La guerra cultural se ha convertido en turra cultural. Normalmente son los partidos políticos los que definen las consignas y dictan contra quién tienen que pelear sus fanatizados correligionarios en las redes sociales. De hecho, resulta algo ridículo. No entiendo cómo algunos se dejan arrastrar a este tipo de peleas colectivas (y colectivistas) diseñadas desde el poder. Ni siquiera es algo muy nuestro. Como dice el columnista José F. Peláez la guerra cultural es propia de protestantes. Ahí tenemos los ejemplos de Juan Calvino en Ginebra, o la Kulturkampf (lucha cultural) de Otto von Bismarck, un intento de limitar la influencia de la Iglesia católica en el recién unificado Imperio alemán… O del mismísimo Donald Trump. También se podría añadir que la guerra cultural es propia de marxistas como Antonio Gramsci que desarrolló el concepto de «hegemonía cultural» o Mao Zedong con su Revolución cultural. No en vano, Karl Marx, al igual que su colega Friedrich Engels, nació en un contexto europeo donde el protestantismo había permeado significativamente en las estructuras sociales y económicas.
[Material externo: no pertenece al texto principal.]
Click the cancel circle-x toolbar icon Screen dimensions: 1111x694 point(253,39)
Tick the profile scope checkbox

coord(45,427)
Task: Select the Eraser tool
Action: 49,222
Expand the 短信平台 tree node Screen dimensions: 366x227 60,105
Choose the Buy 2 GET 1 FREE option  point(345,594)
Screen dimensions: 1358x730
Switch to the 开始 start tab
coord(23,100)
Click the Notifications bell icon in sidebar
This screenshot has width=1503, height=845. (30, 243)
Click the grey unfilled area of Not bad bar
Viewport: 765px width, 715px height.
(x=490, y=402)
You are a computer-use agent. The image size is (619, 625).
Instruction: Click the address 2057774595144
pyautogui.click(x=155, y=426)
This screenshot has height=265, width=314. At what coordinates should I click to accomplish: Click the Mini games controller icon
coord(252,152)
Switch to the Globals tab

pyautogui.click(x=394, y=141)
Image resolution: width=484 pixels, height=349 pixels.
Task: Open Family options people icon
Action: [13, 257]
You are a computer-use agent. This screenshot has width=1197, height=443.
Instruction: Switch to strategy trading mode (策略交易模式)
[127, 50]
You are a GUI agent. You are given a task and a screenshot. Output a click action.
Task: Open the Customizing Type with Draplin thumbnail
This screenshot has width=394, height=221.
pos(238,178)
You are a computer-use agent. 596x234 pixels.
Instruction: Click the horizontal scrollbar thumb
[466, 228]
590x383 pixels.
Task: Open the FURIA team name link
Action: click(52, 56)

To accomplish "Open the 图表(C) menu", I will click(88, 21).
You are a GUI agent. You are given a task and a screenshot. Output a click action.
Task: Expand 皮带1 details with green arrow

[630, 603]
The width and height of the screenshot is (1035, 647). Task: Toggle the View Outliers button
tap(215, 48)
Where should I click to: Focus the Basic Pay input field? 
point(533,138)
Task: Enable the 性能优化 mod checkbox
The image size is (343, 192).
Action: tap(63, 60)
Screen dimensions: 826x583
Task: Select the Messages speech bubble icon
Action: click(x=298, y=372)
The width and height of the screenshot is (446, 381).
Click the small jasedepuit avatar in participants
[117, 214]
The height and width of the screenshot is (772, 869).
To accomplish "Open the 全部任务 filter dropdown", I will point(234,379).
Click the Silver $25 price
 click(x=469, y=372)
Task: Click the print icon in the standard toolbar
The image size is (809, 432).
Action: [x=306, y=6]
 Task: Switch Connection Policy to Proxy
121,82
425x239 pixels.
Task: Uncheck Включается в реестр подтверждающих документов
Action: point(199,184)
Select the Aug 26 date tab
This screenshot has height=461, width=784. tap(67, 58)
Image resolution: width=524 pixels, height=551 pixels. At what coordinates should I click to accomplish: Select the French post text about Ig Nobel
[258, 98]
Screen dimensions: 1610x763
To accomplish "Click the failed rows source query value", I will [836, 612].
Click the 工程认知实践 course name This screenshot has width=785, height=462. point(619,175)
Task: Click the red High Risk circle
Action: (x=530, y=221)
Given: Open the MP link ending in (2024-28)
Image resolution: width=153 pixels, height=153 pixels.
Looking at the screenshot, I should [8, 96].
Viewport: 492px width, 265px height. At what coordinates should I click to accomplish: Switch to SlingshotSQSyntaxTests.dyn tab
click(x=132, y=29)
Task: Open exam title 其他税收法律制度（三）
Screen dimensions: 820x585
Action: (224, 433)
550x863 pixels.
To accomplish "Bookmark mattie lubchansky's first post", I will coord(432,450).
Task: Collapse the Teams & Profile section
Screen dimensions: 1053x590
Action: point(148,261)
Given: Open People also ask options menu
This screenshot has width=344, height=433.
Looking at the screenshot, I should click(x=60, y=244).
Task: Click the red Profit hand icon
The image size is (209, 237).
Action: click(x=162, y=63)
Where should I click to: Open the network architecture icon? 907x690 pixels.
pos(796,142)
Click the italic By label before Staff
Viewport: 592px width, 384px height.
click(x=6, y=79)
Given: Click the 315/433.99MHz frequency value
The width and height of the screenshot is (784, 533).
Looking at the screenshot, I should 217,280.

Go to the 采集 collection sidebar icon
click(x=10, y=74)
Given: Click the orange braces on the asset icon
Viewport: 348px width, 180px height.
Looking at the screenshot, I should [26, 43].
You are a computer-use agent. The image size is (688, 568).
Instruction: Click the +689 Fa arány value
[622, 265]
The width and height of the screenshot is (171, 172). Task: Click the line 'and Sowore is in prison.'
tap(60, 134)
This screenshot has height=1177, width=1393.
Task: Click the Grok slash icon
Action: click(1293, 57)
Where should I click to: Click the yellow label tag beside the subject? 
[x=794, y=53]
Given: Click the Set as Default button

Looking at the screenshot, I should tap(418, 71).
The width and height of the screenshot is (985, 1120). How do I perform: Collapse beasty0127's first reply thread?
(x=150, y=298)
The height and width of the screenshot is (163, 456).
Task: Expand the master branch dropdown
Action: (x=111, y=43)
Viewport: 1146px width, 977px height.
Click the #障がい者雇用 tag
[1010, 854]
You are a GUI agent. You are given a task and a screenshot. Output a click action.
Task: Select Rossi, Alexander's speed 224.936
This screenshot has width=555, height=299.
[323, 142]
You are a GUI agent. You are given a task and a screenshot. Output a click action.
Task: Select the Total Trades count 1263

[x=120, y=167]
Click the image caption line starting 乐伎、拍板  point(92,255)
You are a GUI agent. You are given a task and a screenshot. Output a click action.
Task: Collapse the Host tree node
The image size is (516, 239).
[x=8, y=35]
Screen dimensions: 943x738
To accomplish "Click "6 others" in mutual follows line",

Con estos antecedentes, resulta curioso ver a ciertos sectores católicos conservadores —del entorno de VOX, sin ir más lejos— obsesionados con dar la batalla cultural. No reparan en que dar la batalla cultural es jugar en el terreno de la izquierda, con sus reglas, con sus códigos, con sus marcos mentales… De hoz y coz los conservadores se han metido a jugar una partida con el campo inclinado y el árbitro comprado. Y ahí la izquierda hiperventilada y victimista les va a ganar por goleada. ¿No sería mejor cambiar de estrategia? No lo sé. Tampoco me importa demasiado. A mí estas batallitas no me pueden dar más pereza. Si los políticos quieren ir a la guerra civil es su problema, pero que no nos arrastren al resto.